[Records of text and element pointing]

* * *

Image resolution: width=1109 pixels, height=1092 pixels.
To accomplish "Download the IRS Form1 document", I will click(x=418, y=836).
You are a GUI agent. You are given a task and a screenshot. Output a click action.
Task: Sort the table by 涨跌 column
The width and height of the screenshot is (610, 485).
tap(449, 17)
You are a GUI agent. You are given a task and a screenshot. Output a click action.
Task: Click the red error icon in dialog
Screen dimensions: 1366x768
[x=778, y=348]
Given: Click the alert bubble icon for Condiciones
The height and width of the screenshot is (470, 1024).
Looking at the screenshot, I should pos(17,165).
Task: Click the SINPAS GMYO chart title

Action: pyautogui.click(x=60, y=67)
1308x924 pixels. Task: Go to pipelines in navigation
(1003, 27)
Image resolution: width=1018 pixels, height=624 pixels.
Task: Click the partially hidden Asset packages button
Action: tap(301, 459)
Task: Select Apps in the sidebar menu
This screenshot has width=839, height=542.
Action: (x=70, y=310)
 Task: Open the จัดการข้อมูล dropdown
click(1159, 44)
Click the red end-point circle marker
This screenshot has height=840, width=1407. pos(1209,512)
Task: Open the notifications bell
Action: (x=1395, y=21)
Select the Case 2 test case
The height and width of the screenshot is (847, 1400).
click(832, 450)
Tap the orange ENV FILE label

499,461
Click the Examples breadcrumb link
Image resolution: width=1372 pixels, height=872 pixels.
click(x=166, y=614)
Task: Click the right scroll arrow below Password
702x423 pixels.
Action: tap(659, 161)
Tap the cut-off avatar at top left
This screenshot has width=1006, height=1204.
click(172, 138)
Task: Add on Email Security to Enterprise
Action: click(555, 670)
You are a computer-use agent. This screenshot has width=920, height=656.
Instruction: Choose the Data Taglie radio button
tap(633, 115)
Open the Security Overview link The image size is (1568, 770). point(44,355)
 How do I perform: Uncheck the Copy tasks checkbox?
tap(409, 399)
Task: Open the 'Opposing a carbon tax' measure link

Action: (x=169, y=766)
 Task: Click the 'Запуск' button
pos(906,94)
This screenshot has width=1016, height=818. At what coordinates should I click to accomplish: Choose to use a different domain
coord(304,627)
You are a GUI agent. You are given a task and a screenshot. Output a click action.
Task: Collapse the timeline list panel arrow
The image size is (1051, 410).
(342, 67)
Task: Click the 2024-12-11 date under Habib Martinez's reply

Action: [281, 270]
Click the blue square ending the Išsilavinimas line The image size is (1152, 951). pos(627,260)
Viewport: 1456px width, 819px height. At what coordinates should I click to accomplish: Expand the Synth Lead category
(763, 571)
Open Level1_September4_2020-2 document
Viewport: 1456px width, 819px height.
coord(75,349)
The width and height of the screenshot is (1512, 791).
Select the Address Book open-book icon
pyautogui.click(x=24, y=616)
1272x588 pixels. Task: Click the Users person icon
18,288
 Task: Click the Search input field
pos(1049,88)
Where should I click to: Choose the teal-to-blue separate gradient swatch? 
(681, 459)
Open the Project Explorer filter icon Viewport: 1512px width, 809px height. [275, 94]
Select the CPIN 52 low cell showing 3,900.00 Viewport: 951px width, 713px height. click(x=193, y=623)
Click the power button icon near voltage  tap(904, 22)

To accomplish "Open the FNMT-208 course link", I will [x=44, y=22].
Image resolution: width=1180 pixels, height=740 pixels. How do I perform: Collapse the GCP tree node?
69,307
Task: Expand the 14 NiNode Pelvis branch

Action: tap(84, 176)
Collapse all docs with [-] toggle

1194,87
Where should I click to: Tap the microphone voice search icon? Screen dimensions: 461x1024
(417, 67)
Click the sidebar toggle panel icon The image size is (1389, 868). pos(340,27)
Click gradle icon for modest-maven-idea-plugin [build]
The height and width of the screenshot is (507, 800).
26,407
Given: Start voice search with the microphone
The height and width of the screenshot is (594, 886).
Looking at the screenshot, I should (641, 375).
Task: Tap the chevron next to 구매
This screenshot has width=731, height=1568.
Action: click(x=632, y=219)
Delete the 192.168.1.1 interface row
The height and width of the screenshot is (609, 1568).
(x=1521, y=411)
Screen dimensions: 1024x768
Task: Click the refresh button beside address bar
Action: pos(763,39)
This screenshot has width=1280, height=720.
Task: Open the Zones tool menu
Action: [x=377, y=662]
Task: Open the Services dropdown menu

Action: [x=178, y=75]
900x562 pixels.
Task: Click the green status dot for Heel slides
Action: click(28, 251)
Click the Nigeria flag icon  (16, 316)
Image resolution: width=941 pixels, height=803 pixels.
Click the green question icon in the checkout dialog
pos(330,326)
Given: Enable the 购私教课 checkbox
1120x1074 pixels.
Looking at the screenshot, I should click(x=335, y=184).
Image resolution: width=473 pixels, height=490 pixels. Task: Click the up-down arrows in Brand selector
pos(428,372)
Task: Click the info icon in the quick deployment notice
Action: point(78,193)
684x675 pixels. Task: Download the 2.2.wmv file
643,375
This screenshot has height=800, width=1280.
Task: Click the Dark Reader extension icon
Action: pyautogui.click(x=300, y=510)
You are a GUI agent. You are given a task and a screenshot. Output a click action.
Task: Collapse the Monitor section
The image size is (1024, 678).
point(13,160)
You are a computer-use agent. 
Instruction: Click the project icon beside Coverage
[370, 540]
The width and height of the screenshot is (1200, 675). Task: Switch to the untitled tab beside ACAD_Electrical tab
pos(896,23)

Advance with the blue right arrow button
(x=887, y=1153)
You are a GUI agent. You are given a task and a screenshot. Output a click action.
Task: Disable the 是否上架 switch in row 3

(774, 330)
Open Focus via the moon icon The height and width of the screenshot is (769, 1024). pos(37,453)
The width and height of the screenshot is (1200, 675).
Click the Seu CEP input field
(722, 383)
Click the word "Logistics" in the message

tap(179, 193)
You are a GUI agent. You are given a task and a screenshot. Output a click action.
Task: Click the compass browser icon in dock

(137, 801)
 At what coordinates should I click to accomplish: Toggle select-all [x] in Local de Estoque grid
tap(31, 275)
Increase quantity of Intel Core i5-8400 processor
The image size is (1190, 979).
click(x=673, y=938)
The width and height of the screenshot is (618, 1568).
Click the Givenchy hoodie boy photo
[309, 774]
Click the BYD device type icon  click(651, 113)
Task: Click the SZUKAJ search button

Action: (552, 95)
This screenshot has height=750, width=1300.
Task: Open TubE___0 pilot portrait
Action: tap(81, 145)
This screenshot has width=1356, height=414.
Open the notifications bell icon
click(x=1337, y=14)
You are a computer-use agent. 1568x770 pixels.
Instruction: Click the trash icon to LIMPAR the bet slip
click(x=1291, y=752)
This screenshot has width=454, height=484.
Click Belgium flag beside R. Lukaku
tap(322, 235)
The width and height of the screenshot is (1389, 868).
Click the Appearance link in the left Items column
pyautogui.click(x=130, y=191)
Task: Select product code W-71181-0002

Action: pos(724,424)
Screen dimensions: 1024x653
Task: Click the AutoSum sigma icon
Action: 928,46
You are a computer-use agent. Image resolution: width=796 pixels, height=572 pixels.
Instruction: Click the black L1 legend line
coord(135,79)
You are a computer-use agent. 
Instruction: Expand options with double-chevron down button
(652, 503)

* * *

Exercise details:
Show every line of the items above that contains the word "left", copying each line in full.

The response:
Tap the cut-off avatar at top left
Click the Appearance link in the left Items column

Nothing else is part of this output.